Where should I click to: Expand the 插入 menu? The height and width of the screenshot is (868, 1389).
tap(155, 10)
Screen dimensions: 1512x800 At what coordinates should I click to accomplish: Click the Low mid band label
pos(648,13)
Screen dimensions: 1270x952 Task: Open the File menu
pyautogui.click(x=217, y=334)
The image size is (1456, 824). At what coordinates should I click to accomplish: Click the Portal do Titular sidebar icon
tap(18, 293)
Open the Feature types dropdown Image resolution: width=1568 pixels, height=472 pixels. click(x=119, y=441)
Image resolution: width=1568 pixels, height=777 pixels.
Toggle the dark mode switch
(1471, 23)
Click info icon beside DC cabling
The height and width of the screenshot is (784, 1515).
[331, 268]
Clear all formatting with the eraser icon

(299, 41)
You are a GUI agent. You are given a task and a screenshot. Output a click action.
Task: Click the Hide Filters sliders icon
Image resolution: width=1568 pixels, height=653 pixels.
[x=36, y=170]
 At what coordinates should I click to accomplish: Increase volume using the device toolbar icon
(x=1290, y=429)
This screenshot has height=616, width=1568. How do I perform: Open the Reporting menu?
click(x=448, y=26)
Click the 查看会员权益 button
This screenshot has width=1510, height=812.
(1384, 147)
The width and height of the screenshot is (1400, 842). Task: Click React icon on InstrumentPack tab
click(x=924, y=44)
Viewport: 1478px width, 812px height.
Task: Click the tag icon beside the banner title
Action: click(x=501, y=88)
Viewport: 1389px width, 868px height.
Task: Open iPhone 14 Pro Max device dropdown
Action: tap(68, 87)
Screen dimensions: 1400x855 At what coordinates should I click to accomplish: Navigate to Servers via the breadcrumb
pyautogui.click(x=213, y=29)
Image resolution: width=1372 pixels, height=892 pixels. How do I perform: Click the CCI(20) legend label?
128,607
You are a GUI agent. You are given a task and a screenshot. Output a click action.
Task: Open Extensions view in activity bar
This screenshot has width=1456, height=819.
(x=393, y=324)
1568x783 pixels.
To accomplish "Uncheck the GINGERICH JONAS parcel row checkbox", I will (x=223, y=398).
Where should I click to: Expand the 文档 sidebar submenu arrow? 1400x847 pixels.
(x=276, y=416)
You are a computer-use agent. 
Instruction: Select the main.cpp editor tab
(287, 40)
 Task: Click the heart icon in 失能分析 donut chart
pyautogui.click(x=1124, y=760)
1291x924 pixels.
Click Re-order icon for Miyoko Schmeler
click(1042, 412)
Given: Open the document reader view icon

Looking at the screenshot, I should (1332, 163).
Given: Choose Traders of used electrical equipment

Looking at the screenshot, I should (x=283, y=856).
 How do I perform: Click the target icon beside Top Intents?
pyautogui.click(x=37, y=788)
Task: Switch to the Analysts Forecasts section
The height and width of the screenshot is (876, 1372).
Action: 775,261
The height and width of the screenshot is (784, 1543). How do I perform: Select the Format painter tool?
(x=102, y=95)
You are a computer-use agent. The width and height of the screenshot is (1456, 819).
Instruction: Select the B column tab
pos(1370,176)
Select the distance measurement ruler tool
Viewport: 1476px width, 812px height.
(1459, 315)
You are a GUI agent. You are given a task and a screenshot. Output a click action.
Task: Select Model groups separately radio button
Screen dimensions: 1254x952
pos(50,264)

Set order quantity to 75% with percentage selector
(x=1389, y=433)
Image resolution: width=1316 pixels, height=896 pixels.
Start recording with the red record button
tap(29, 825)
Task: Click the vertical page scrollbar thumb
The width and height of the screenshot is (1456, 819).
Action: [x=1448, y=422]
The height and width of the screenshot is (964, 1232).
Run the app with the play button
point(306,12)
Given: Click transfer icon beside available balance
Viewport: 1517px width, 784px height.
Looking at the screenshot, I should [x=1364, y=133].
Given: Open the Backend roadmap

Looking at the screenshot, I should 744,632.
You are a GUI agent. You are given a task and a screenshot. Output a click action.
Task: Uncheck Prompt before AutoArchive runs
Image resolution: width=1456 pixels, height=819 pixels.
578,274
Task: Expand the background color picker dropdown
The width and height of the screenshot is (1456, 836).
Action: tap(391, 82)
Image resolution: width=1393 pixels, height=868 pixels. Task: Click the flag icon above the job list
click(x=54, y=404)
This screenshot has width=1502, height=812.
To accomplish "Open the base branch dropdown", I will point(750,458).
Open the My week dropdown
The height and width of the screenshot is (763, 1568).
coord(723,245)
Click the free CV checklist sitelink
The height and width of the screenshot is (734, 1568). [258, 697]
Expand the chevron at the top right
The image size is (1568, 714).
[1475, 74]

####################

- _Instructions to follow_
The material above must be returned word for word, complete.

- _Your solution_
Where should I click to: Expand the 插入 menu? The height and width of the screenshot is (868, 1389).
tap(155, 10)
Screen dimensions: 1512x800 At what coordinates should I click to accomplish: Click the Low mid band label
pos(648,13)
Screen dimensions: 1270x952 Task: Open the File menu
pyautogui.click(x=217, y=334)
The image size is (1456, 824). At what coordinates should I click to accomplish: Click the Portal do Titular sidebar icon
tap(18, 293)
Open the Feature types dropdown Image resolution: width=1568 pixels, height=472 pixels. click(x=119, y=441)
Image resolution: width=1568 pixels, height=777 pixels.
Toggle the dark mode switch
(1471, 23)
Click info icon beside DC cabling
The height and width of the screenshot is (784, 1515).
[331, 268]
Clear all formatting with the eraser icon

(299, 41)
You are a GUI agent. You are given a task and a screenshot. Output a click action.
Task: Click the Hide Filters sliders icon
Image resolution: width=1568 pixels, height=653 pixels.
[x=36, y=170]
 At what coordinates should I click to accomplish: Increase volume using the device toolbar icon
(x=1290, y=429)
This screenshot has height=616, width=1568. How do I perform: Open the Reporting menu?
click(x=448, y=26)
Click the 查看会员权益 button
This screenshot has width=1510, height=812.
(1384, 147)
The width and height of the screenshot is (1400, 842). Task: Click React icon on InstrumentPack tab
click(x=924, y=44)
Viewport: 1478px width, 812px height.
Task: Click the tag icon beside the banner title
Action: click(x=501, y=88)
Viewport: 1389px width, 868px height.
Task: Open iPhone 14 Pro Max device dropdown
Action: tap(68, 87)
Screen dimensions: 1400x855 At what coordinates should I click to accomplish: Navigate to Servers via the breadcrumb
pyautogui.click(x=213, y=29)
Image resolution: width=1372 pixels, height=892 pixels. How do I perform: Click the CCI(20) legend label?
128,607
You are a GUI agent. You are given a task and a screenshot. Output a click action.
Task: Open Extensions view in activity bar
This screenshot has width=1456, height=819.
(x=393, y=324)
1568x783 pixels.
To accomplish "Uncheck the GINGERICH JONAS parcel row checkbox", I will (x=223, y=398).
Where should I click to: Expand the 文档 sidebar submenu arrow? 1400x847 pixels.
(x=276, y=416)
You are a computer-use agent. 
Instruction: Select the main.cpp editor tab
(287, 40)
 Task: Click the heart icon in 失能分析 donut chart
pyautogui.click(x=1124, y=760)
1291x924 pixels.
Click Re-order icon for Miyoko Schmeler
click(1042, 412)
Given: Open the document reader view icon

Looking at the screenshot, I should (1332, 163).
Given: Choose Traders of used electrical equipment

Looking at the screenshot, I should (x=283, y=856).
 How do I perform: Click the target icon beside Top Intents?
pyautogui.click(x=37, y=788)
Task: Switch to the Analysts Forecasts section
The height and width of the screenshot is (876, 1372).
Action: 775,261
The height and width of the screenshot is (784, 1543). How do I perform: Select the Format painter tool?
(x=102, y=95)
You are a computer-use agent. The width and height of the screenshot is (1456, 819).
Instruction: Select the B column tab
pos(1370,176)
Select the distance measurement ruler tool
Viewport: 1476px width, 812px height.
(1459, 315)
You are a GUI agent. You are given a task and a screenshot. Output a click action.
Task: Select Model groups separately radio button
Screen dimensions: 1254x952
pos(50,264)

Set order quantity to 75% with percentage selector
(x=1389, y=433)
Image resolution: width=1316 pixels, height=896 pixels.
Start recording with the red record button
tap(29, 825)
Task: Click the vertical page scrollbar thumb
The width and height of the screenshot is (1456, 819).
Action: [x=1448, y=422]
The height and width of the screenshot is (964, 1232).
Run the app with the play button
point(306,12)
Given: Click transfer icon beside available balance
Viewport: 1517px width, 784px height.
Looking at the screenshot, I should [x=1364, y=133].
Given: Open the Backend roadmap

Looking at the screenshot, I should 744,632.
You are a GUI agent. You are given a task and a screenshot. Output a click action.
Task: Uncheck Prompt before AutoArchive runs
Image resolution: width=1456 pixels, height=819 pixels.
578,274
Task: Expand the background color picker dropdown
The width and height of the screenshot is (1456, 836).
Action: tap(391, 82)
Image resolution: width=1393 pixels, height=868 pixels. Task: Click the flag icon above the job list
click(x=54, y=404)
This screenshot has width=1502, height=812.
To accomplish "Open the base branch dropdown", I will point(750,458).
Open the My week dropdown
The height and width of the screenshot is (763, 1568).
coord(723,245)
Click the free CV checklist sitelink
The height and width of the screenshot is (734, 1568). [258, 697]
Expand the chevron at the top right
The image size is (1568, 714).
[1475, 74]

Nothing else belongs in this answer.